## Selected excerpt
Reputation: 1309
In the Pymc3 example for multilevel linear regression (the example is here, with the radon
data set from Gelman et al.’s (2007)), the intercepts (for different counties) and slopes (for apartment with and without basement) each have a Normal prior. How can I model them together with a multivariate normal prior, so that I can examine the correlation between them?
The hierarchical model given in the example is like this:
with pm.Model() as hierarchical_model:
# Hyperpriors for group nodes
mu_a = pm.Normal('mu_a', mu=0., sd=100**2)
sigma_a = pm.HalfCauchy('sigma_a', 5)
mu_b = pm.Normal('mu_b', mu=0., sd=100**2)
sigma_b = pm.HalfCauchy('sigma_b', 5)
# Intercept for each county, distributed around group mean mu_a
# Above we just set mu and sd to a fixed value while here we
# plug in a common group distribution for all a and b (which are
# vectors of length n_counties).
a = pm.Normal('a', mu=mu_a, sd=sigma_a, shape=n_counties)
# Intercept for each county, distributed around group mean mu_a
b = pm.Normal('b', mu=mu_b, sd=sigma_b, shape=n_counties)
# Model error
eps = pm.HalfCauchy('eps', 5)
radon_est = a[county_idx] + b[county_idx] * data.floor.values
# Data likelihood
radon_like = pm.Normal('radon_like', mu=radon_est, sd=eps, observed=data.log_radon)
hierarchical_trace = pm.sample(2000)
And I'm trying to make some change to the priors
with pm.Model() as correlation_model:
# Hyperpriors for group nodes
mu_a = pm.Normal('mu_a', mu=0., sd=100**2)
mu_b = pm.Normal('mu_b', mu=0., sd=100**2)
# here I want to model a and b together
# I borrowed some code from a multivariate normal model
# but the code does not work
sigma = pm.HalfCauchy('sigma', 5, shape=2)
C_triu = pm.LKJCorr('C_triu', n=2, p=2)
C = T.fill_diagonal(C_triu[np.zeros((2,2), 'int')], 1)
cov = pm.Deterministic('cov', T.nlinalg.matrix_dot(sigma, C, sigma))
tau = pm.Deterministic('tau', T.nlinalg.matrix_inverse(cov))
a, b = pm.MvNormal('mu', mu=(mu_a, mu_b), tau=tau,
shape=(n_counties, n_counties))
# Model error
eps = pm.HalfCauchy('eps', 5)
radon_est = a[county_idx] + b[county_idx] * data.floor.values
# Data likelihood
radon_like = pm.Normal('radon_like', mu=radon_est, sd=eps, observed=data.log_radon)

## Given instruction 1
In the PyMC3 radon model post, list every name string passed to pm.Normal inside the hierarchical_model block.
## Given instruction 2
What values of n and p does the PyMC3 radon model post pass to pm.LKJCorr?
## Given instruction 3
Summarize the PyMC3 radon model post in two sentences.

## Entries for locating text and elements

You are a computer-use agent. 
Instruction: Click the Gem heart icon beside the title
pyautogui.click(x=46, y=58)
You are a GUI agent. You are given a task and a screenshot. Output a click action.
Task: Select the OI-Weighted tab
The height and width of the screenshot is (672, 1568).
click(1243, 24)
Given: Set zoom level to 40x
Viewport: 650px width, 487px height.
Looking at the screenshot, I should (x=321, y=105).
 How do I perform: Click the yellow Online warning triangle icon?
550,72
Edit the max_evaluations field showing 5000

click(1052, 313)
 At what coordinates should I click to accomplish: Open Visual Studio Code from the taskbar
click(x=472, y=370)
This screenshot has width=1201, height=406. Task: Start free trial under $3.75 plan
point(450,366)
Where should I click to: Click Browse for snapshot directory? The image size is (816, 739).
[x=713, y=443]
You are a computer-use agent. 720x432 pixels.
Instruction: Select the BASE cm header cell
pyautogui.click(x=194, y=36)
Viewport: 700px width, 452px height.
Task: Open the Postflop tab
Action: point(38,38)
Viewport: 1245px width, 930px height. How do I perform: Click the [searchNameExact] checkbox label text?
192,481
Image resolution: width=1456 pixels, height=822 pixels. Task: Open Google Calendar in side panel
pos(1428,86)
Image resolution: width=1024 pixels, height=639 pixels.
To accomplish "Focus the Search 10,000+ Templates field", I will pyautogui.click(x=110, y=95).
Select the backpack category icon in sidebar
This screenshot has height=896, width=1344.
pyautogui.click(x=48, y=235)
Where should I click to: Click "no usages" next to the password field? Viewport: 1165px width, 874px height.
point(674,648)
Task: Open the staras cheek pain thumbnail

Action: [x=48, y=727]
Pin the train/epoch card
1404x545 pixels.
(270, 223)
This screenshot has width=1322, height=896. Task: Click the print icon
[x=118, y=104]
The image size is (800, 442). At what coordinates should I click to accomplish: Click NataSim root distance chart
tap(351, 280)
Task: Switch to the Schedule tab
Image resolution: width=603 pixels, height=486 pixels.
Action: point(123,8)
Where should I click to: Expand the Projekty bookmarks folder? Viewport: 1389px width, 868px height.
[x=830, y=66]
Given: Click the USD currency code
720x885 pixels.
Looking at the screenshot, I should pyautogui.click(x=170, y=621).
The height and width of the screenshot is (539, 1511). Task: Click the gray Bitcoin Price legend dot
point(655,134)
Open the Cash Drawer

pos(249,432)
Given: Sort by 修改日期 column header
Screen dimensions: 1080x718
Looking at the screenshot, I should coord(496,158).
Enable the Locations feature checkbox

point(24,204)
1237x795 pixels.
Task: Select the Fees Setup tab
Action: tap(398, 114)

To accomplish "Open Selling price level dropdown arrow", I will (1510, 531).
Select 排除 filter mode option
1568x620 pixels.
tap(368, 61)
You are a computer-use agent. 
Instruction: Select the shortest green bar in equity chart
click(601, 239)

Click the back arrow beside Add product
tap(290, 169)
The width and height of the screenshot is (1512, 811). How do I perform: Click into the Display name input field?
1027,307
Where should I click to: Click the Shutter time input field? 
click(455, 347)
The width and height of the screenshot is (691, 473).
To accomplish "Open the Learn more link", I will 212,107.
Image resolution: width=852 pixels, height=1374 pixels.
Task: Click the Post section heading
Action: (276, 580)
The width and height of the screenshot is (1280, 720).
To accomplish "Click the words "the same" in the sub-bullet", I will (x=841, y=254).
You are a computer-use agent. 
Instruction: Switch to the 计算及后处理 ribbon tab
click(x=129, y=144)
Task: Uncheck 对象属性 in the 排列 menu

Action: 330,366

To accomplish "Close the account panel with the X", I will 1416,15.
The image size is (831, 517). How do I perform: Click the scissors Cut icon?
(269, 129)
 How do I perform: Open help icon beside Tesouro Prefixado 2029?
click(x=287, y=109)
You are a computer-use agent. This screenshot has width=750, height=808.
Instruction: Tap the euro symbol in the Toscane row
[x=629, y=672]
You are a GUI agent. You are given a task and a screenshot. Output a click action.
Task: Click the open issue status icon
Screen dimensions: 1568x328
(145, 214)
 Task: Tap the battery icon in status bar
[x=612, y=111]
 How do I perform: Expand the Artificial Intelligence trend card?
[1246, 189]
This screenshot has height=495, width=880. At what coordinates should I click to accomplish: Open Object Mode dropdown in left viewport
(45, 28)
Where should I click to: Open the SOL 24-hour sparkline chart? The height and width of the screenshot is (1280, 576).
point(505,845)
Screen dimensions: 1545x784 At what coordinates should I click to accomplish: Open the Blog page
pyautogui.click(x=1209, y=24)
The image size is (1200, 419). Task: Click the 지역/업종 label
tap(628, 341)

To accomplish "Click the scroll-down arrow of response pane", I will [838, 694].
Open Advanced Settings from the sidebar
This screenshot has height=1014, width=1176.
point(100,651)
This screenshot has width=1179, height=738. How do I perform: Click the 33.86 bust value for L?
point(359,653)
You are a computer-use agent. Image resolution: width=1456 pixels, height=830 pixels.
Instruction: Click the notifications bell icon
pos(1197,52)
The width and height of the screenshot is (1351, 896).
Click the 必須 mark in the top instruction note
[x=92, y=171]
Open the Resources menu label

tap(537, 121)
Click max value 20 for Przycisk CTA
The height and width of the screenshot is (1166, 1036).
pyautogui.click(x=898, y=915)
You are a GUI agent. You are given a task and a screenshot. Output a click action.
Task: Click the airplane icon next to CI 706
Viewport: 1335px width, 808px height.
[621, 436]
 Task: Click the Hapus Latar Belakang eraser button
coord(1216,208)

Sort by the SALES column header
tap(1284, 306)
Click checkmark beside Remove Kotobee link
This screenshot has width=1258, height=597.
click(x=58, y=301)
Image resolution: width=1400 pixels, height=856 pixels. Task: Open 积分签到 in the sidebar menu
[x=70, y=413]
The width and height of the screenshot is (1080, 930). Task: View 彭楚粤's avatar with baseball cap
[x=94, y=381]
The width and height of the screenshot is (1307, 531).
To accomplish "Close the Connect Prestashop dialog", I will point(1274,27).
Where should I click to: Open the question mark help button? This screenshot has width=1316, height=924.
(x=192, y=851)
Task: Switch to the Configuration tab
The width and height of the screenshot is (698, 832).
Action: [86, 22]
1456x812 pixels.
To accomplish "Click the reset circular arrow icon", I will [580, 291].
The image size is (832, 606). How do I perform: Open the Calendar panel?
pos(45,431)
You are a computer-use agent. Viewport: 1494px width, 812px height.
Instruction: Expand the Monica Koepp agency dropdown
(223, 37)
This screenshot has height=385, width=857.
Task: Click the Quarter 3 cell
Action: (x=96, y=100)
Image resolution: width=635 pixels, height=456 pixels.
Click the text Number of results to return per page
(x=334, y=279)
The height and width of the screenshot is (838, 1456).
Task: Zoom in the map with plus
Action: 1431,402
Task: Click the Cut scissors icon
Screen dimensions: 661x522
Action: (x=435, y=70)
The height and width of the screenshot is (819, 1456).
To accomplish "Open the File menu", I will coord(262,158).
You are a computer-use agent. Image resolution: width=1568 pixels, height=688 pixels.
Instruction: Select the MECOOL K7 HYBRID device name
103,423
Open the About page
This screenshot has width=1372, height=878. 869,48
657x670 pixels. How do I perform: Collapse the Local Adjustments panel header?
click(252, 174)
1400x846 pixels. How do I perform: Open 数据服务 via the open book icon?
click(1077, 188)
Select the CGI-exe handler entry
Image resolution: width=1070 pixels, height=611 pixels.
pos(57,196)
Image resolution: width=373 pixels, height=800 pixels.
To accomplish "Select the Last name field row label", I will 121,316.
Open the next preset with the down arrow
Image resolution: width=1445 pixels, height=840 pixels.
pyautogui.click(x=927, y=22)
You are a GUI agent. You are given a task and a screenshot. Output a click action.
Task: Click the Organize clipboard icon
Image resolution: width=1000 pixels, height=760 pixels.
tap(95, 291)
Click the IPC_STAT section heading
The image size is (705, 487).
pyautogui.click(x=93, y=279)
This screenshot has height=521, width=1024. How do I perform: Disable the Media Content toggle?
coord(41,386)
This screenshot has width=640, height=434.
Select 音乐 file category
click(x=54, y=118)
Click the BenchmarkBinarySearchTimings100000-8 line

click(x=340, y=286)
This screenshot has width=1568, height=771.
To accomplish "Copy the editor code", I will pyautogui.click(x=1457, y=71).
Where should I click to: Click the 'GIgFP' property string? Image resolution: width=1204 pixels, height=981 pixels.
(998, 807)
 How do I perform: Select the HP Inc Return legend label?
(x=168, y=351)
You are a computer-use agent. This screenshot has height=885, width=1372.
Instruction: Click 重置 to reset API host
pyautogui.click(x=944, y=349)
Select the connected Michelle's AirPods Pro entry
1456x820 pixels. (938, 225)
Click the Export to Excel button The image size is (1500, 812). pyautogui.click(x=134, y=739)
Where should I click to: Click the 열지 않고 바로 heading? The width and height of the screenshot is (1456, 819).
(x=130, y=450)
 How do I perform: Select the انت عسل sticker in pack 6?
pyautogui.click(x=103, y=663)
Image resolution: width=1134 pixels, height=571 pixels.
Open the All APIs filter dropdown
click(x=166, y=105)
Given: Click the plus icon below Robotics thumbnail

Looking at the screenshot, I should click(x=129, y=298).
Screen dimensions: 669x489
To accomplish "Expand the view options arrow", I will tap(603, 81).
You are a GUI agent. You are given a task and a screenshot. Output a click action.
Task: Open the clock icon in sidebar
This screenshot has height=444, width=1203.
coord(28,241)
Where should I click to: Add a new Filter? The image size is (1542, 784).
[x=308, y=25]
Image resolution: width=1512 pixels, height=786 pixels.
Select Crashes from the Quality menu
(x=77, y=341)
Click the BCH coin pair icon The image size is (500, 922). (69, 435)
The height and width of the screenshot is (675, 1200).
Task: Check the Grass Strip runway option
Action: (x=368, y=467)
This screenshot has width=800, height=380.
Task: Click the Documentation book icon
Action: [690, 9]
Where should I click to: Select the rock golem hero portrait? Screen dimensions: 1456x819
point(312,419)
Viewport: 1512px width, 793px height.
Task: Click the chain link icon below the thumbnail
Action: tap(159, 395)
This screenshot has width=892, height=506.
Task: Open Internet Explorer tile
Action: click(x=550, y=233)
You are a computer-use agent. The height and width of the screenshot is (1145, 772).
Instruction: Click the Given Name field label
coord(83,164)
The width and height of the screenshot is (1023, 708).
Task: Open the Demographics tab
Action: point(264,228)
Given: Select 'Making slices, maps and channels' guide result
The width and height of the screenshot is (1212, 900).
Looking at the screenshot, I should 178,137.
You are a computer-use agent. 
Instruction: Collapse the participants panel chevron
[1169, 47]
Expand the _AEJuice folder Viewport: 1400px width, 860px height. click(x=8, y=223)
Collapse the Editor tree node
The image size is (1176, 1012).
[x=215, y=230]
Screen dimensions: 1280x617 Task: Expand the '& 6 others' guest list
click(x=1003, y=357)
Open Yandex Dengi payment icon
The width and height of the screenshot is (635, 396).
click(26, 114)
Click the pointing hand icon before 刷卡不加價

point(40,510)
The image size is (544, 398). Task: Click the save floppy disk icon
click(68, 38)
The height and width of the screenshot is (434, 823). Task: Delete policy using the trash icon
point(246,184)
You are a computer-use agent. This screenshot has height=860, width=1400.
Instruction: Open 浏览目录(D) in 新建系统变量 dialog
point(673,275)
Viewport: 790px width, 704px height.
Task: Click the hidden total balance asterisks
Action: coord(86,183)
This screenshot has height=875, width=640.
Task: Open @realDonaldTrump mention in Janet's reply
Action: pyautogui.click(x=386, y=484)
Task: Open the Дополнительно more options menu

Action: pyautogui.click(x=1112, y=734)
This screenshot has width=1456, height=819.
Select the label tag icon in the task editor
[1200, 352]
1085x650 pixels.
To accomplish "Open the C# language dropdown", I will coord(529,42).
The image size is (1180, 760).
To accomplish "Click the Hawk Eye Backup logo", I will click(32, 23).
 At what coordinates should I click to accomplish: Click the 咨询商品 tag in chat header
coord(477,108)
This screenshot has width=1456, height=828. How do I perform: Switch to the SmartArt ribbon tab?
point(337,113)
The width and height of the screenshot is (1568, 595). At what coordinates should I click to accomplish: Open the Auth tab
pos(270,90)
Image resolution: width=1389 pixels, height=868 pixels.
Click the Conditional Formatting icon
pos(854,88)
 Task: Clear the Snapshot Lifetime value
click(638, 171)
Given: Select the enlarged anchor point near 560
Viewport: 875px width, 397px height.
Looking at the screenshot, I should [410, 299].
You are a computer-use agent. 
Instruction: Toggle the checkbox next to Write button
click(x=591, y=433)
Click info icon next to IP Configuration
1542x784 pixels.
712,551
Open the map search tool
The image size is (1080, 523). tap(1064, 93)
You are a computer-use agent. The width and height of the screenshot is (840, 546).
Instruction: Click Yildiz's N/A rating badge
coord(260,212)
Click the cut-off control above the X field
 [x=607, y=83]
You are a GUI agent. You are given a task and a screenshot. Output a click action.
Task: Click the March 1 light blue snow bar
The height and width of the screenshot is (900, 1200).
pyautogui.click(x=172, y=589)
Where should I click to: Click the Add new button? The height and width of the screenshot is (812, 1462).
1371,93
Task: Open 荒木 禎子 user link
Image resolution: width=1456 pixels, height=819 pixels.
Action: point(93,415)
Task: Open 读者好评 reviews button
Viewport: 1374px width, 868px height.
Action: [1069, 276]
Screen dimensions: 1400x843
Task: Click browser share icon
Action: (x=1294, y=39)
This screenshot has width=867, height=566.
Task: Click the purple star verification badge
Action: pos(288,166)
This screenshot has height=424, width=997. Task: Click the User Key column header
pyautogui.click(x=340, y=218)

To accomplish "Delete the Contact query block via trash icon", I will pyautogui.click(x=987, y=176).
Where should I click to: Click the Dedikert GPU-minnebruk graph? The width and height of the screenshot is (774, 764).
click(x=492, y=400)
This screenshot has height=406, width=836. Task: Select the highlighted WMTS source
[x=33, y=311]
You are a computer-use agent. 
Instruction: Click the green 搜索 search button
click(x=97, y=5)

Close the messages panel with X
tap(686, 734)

## Worked answer 1
'mu_a', 'mu_b', 'a', 'b', 'radon_like'

## Worked answer 2
n=2 and p=2.

## Worked answer 3
In the PyMC3 multilevel linear regression example on the radon data, the county intercepts and the basement slopes each get their own Normal prior, and the poster asks how to give them a joint multivariate normal prior so their correlation can be examined. The post shows the original hierarchical model and then a modified correlation_model that builds a covariance from HalfCauchy scales and an LKJCorr matrix and feeds it to pm.MvNormal, but the borrowed code does not work.